In Virginia, such deals, called consent orders, are common. They are reached in private between the state Department of Environmental Quality (DEQ) and polluters. Ironically, secret consent orders frequently lower the standards for discharge permits that were arrived at in public. In exchange for a relaxed standards, the polluter promises to fix a problem within a certain time.
The advantage of consent orders is that pollution problems may be resolved without lengthy and costly litigation. Problems may be fixed in a spirit of cooperation.
The disadvantages of consent orders in Virginia are that they are arrived at in secret and often give sweet deals to polluters. ``Virginia's system is a very closed system,'' said Roy A. Hoagland, chief attorney for the Chesapeake Bay Foundation in Virginia. ``The inevitable outcome is that it protects the polluter more than it protects the environment.''
In most states, Hoagland said, the public is involved in reaching consent orders, and state environmental regulators are stricter than Virginia's.
Smith's ruling Monday said the U.S. Environmental Protection Agency may pursue its case seeking as much as $125 million in fines from Smithfield Foods - despite the pork processor's 1991 consent order with the state.
That order relaxed standards for certain pollutants. In return Smithfield Foods agreed to stop discharging all its wastes into the Pagan River, a Chesapeake Bay tributary, as soon as a public sewage treatment plant in Suffolk could handle it.
Now, six years later, the plant now is ready, and Smithfield Foods is expected to hook up with it this summer.
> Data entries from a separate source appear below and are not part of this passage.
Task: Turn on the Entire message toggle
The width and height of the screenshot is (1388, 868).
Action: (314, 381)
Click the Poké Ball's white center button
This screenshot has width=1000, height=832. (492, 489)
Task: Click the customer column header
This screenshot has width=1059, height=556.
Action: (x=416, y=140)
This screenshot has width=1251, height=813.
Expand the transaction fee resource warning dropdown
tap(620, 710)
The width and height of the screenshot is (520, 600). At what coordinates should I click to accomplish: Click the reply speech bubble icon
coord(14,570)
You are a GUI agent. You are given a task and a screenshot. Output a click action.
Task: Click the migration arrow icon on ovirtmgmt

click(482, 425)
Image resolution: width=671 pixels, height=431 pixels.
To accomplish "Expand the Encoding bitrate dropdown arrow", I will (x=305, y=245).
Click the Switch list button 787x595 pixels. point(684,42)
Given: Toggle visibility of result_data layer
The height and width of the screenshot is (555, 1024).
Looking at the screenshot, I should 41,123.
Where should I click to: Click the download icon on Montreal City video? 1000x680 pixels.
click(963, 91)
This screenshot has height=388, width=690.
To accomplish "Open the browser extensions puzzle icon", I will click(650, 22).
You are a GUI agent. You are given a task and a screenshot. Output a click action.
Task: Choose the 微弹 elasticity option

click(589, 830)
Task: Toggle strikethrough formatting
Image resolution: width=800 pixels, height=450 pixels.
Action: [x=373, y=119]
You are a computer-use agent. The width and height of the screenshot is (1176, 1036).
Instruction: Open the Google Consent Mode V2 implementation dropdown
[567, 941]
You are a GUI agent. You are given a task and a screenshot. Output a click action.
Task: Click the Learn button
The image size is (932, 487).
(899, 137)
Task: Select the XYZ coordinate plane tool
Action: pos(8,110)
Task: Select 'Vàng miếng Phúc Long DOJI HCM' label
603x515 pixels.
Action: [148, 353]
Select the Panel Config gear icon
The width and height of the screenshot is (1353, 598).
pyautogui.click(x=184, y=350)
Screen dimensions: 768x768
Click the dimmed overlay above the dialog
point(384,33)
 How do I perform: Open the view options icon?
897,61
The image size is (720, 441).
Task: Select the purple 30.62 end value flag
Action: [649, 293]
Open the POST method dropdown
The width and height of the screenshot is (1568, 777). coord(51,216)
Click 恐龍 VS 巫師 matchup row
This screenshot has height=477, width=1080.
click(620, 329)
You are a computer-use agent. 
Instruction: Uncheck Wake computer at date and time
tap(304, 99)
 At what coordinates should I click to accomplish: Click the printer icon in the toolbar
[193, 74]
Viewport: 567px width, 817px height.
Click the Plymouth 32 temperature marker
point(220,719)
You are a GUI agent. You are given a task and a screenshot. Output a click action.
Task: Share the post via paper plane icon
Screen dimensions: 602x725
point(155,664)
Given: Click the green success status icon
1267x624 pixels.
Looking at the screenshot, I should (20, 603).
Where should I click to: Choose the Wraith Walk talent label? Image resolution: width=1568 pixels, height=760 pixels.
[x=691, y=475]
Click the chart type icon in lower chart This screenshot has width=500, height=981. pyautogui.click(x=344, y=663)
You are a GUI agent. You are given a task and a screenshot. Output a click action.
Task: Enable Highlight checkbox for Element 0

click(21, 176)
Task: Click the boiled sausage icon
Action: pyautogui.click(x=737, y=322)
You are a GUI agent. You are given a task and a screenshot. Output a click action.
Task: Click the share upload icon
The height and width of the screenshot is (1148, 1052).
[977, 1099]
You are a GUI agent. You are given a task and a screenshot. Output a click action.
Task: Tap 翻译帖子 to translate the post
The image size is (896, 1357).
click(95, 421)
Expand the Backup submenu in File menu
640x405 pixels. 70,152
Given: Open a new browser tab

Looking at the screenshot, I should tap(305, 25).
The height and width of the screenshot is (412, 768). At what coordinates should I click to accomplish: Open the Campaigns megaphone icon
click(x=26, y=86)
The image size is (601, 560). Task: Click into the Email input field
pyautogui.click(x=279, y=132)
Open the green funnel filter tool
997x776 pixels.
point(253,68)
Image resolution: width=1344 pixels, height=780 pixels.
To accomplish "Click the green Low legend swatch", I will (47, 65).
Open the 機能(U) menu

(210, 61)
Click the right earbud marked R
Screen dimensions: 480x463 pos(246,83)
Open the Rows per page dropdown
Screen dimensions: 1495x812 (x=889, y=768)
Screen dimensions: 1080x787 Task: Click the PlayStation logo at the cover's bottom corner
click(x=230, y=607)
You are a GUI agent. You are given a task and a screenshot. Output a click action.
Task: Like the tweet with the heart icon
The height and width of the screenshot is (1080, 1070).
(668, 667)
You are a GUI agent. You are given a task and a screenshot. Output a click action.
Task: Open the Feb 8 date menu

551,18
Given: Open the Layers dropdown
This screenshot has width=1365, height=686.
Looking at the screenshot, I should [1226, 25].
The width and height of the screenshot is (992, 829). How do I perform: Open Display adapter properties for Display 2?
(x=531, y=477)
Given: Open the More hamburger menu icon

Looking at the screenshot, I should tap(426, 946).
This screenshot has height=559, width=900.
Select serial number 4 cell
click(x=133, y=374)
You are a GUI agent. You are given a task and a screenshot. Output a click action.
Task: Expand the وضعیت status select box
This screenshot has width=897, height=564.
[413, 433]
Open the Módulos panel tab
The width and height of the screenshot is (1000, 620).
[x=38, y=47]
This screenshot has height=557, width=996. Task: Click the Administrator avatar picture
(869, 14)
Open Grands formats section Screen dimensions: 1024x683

It is highly unusual for the EPA to bring a case when there is a consent order, said Hoagland, ``but Virginia's history of enforcement is notoriously poor.'' In June 1991, for example, the director of environmental protection issues for the U.S. General Accounting Office testified before a Senate committee, ``. . . Virginia's enforcement program does not seek penalties appropriate to serious violations of federal law. EPA's oversight is `critical.' ''
Although poor enforcement predates Gov. George F. Allen, Hoagland said, ``Governor Allen's administration exacerabated a recognized problem by making enforcement weaker.''
A Smithfield Foods statement complained, ``The EPA's intervention undermines the DEQ's authority and confounds those who must work with the DEQ to achieve compliance with the Clean Water Act.''
But a federal official said the EPA steps in only when state enforcement fails to meet the standards of the Clean Water Act.
It seems certain that Judge Smith's ruling will be appealed. It should be upheld.
There is a huge difference between consent orders that lead to inexpensive compliance with environmental laws and secret sweetheart deals that let polluters keep on polluting for years.